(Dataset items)
┏━━
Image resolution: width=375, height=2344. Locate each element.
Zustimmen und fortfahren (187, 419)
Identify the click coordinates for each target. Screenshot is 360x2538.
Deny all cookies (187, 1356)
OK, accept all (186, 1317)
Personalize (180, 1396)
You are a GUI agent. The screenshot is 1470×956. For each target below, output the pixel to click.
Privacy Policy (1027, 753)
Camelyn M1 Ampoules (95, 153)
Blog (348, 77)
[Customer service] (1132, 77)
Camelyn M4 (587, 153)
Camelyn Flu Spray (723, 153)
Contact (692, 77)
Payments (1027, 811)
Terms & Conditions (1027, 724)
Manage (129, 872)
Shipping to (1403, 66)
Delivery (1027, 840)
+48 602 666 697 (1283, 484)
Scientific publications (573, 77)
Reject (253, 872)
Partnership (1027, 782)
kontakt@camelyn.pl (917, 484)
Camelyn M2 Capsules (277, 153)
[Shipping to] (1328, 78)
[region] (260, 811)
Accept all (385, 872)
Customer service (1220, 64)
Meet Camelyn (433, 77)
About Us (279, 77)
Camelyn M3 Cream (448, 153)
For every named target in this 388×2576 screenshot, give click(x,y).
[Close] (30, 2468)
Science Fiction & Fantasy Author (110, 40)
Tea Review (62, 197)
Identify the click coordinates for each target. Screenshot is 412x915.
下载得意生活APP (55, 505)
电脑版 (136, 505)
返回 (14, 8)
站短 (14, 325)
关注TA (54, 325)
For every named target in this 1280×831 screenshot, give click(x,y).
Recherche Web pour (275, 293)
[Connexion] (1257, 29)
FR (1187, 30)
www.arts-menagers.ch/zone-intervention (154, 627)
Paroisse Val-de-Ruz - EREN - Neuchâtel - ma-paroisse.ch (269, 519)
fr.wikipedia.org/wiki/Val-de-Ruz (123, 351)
┗━━
Task statement — Pick each line holding the word "Customer" out of the data and copy it.

Task solution —
[Customer service] (1132, 77)
Customer service (1220, 64)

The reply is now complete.